Overclocking does increase throughput. If you need anymore throughput i would suggest using an x86 with encryption based router like pfsense or certain mikrotik routerboards or even other routers that use the same hardware cisco RVs do. I would not suggest cisco RVs due to relaibility reasons. X86 CPUs that have hardware encryption will usually state it in their specs which for intel is right at the bottom of the processor's page.

if you arent using VPN on your router than you do not need to worry about this. ARM A9 based routers will do software NAT up to 500Mb/s overclocked but up to 2Gb/s hardware NAT so it really depends on your internet speed and features you want to use.
 
4. I plan on flashing either one with Asuswrt-Merlin as I've never flashed a router before and this seems to be the easiest way to flash a router. ( I really don't want to pay more than double for a pre-flashed router.)

Is someone selling routers pre-flashed with my firmware?
 
You can bet they do on ebay along with counterfeit items..

I was curious since there are legitimate businesses that do so. MyOpenRouter sells routers pre-flashed with Tomato or DD-WRT. I just never heard of any of these doing so with my firmware.
 
I was curious since there are legitimate businesses that do so. MyOpenRouter sells routers pre-flashed with Tomato or DD-WRT. I just never heard of any of these doing so with my firmware.
You're right they should since your firmware is also opensourced but with some closed sourced binaries. DD-WRT isnt entirely open sourced either. Still i always suggest people to try your firmware over stock. With so many routers having the same hardware your firmware could be ported over to them too and you could end up having routers sold preflashed with your firmware if you manage it.

Having a full linux router is handy and your firmware does it while keeping the stock performance.
 
Having a full linux router is handy and your firmware does it while keeping the stock performance.

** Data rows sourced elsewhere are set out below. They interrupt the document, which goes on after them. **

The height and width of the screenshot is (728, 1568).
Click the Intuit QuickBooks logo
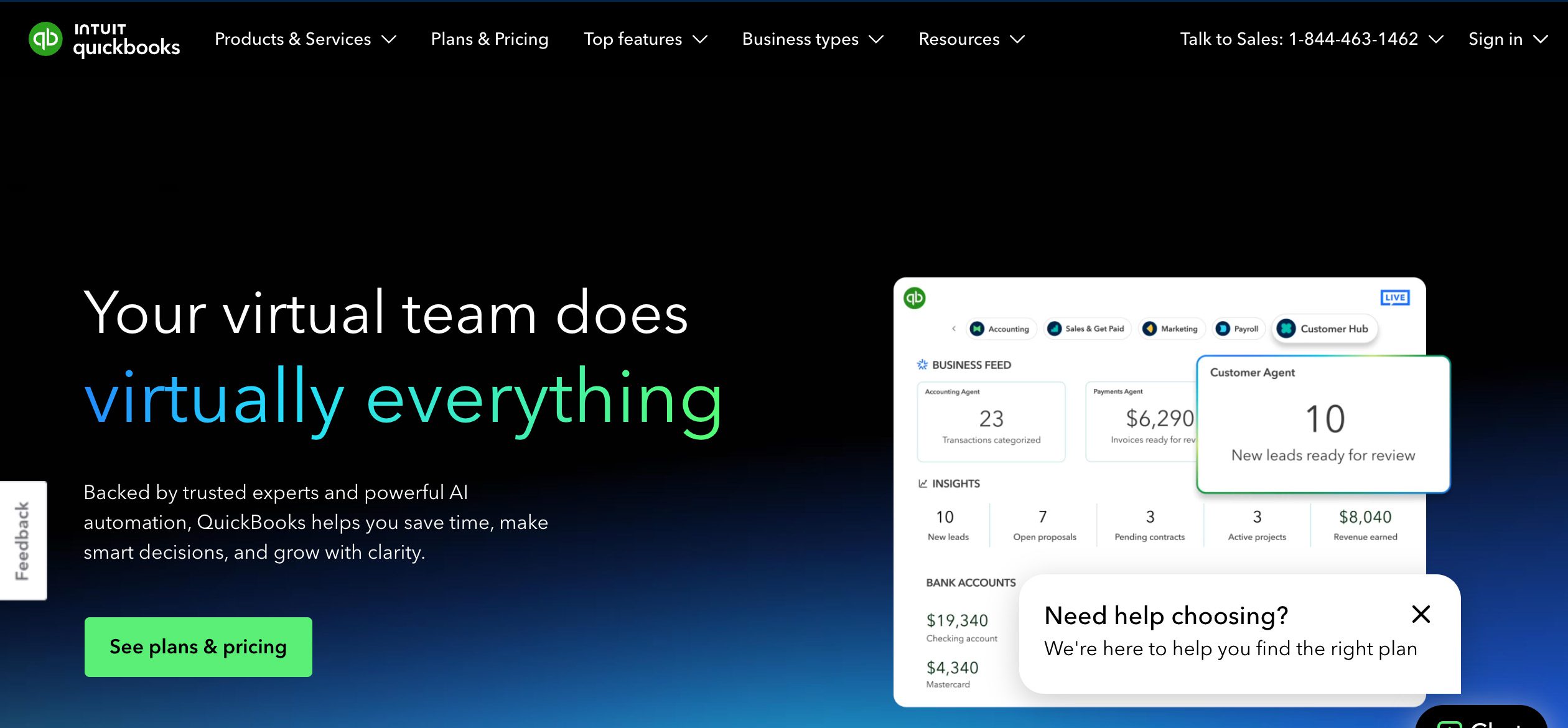coord(104,40)
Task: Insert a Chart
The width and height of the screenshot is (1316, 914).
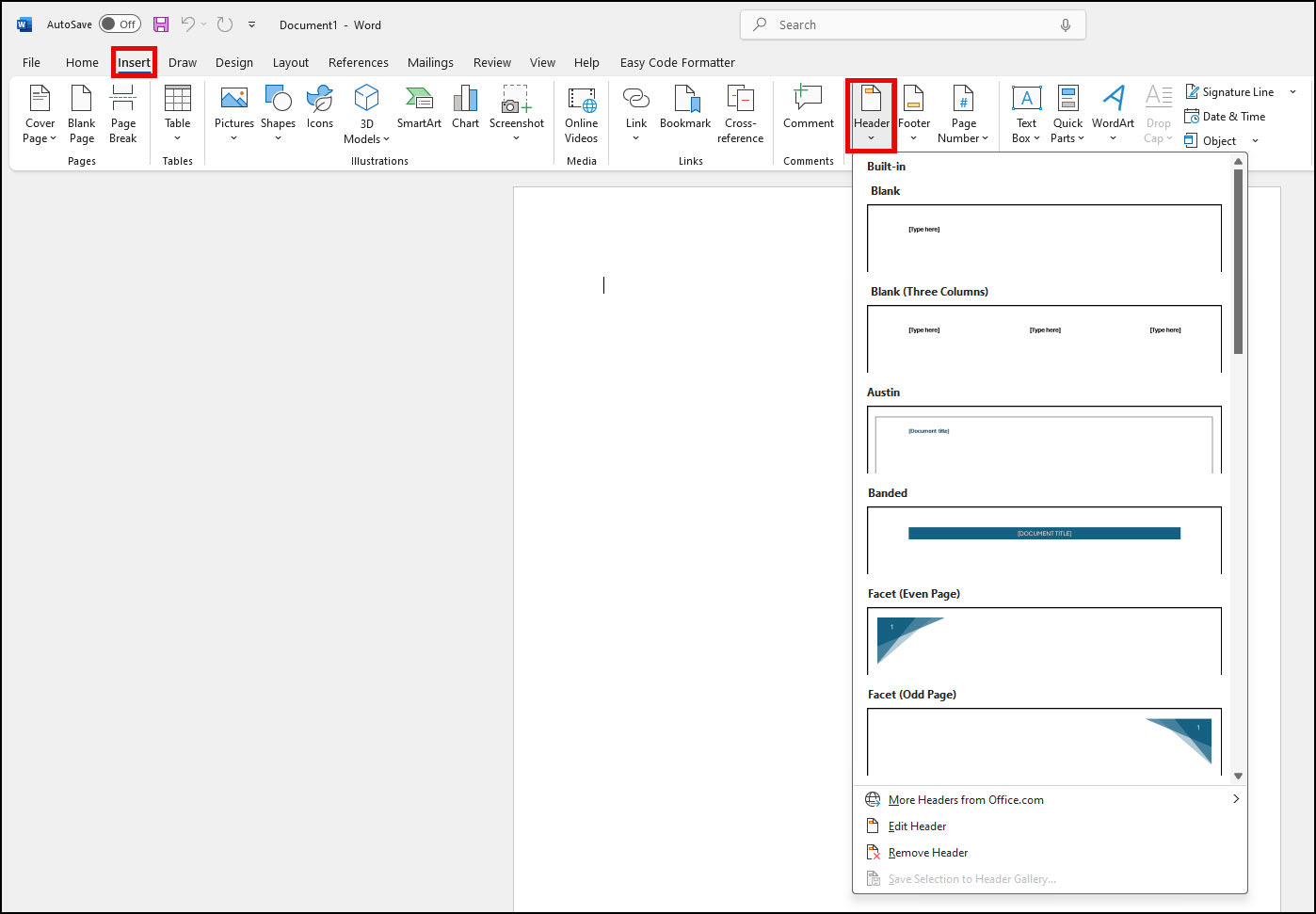Action: pyautogui.click(x=465, y=108)
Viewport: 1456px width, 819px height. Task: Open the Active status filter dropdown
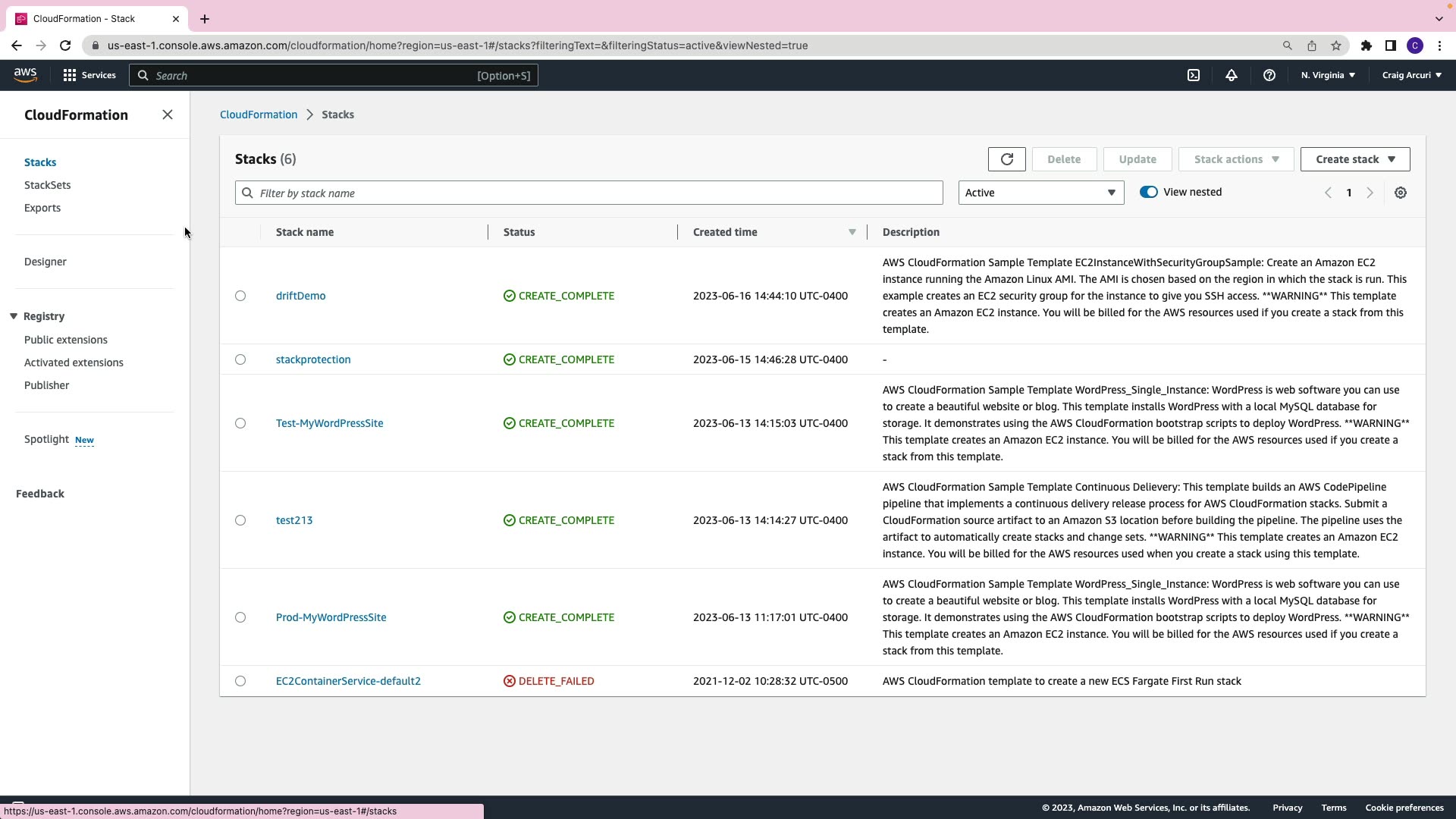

I'm not making it any "fuller" Linux than the stock firmware. I mostly made config files customization, and added a few user script hooks for people who wanted to customize it even further, such as firewall rules. It's still the same monolithic firmware where almost everything is handled by rc (which runs as the init process).
 
I'm not making it any "fuller" Linux than the stock firmware. I mostly made config files customization, and added a few user script hooks for people who wanted to customize it even further, such as firewall rules. It's still the same monolithic firmware where almost everything is handled by rc (which runs as the init process).
The stock firmware doesnt let you access the linux part of it easily or even write to some parts. But the configurable firewall is a nice touch that makes it a bit like mikrotik routerOS.